Que ce soit la rivière de Gaska, le village de Canak, Comana en Roumanie, toute la Macédoine et plein d’autres lieux, si le vélo ne nous y avait pas emmené, nous n’y serions pas allés. On n’y aurait même pas songé. Le vélo apporte cette dose de plaisir. Il vous amène dans une ville, mais en passant par les petits chemins… Et sur ces petits chemins, il se passe plein de belles choses. Loin du tourisme de masse, on a tendance à l’éviter au fil des kilomètres parcourus. Les lieux fréquentés nous semblent stressants et invivables !
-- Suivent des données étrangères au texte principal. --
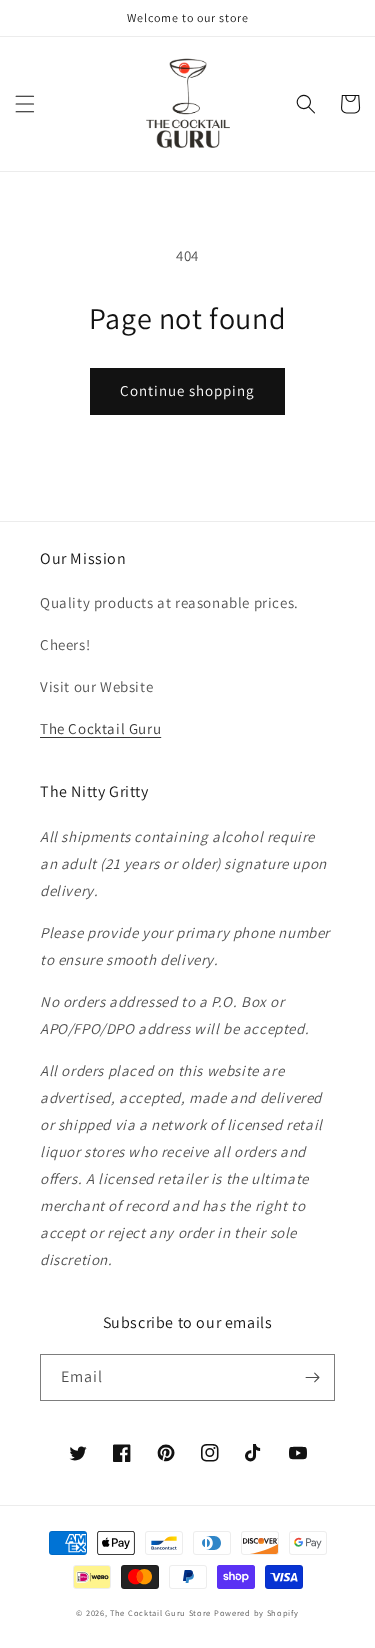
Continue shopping (187, 390)
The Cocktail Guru (100, 728)
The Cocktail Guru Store (160, 1612)
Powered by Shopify (256, 1612)
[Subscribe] (312, 1377)
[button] (25, 104)
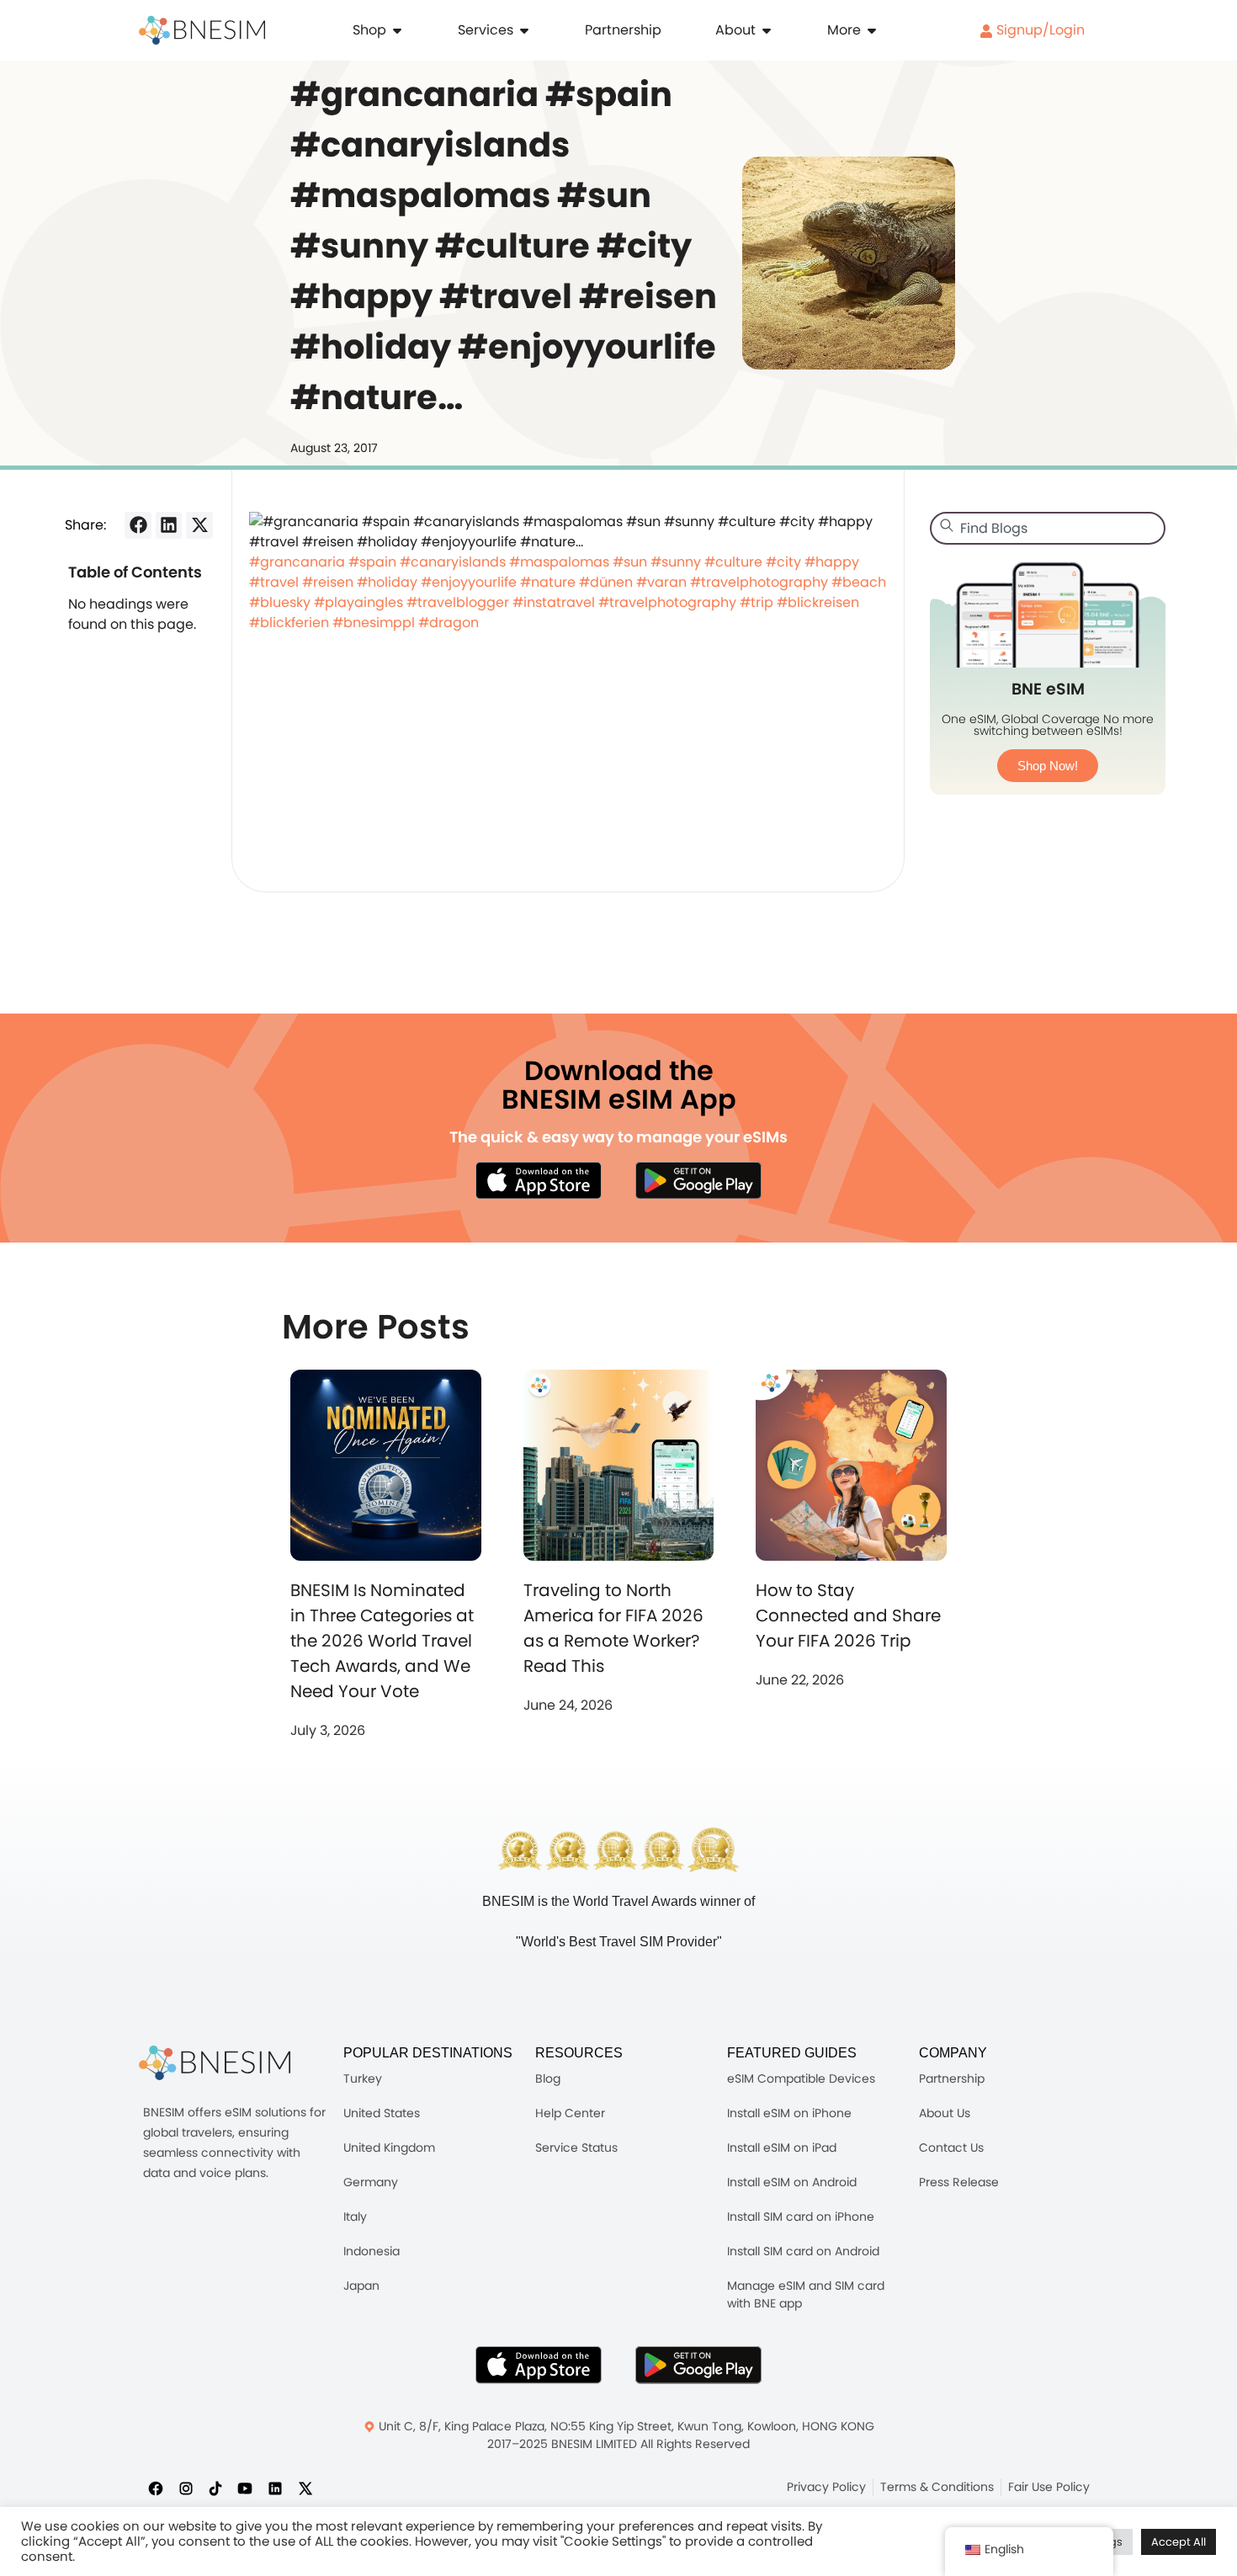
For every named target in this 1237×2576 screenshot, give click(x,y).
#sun (630, 562)
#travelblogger (457, 602)
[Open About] (766, 30)
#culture (733, 562)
10. On rentre en se connaissant un peu mieux

Finalement c’est, selon moi, le point essentiel du voyage à vélo. Ce que j’ai appris pendant ce voyage est complètement différent de ce que j’ai appris en rentrant de 4 mois en Espagne ou d’un an en Nouvelle-Zélande. Peut-être parce que je suis plus âgée aussi… Mais sûrement parce que je ne me suis pas physiquement mise au défi lors des mes précédentes expatriations. Par exemple, je sais désormais que dès que c’est un peu difficile physiquement, je râlais tout le temps (mais vraiment tout le temps…), parce que j’avais peur de ne pas y arriver ! C’est dommage, parce qu’en réagissant comme cela, je me ralentissais, me poussant à ne pas y arriver, vous voyez un peu le cercle infernal ? Il n’empêche que pour arriver à ce raisonnement, il m’a fallu des heures et des heures d’analyse sur mes deux roues ! Pour finalement, y arriver à plusieurs reprises et me dire qu’il fallait juste attendre que ça passe et que ça passerait.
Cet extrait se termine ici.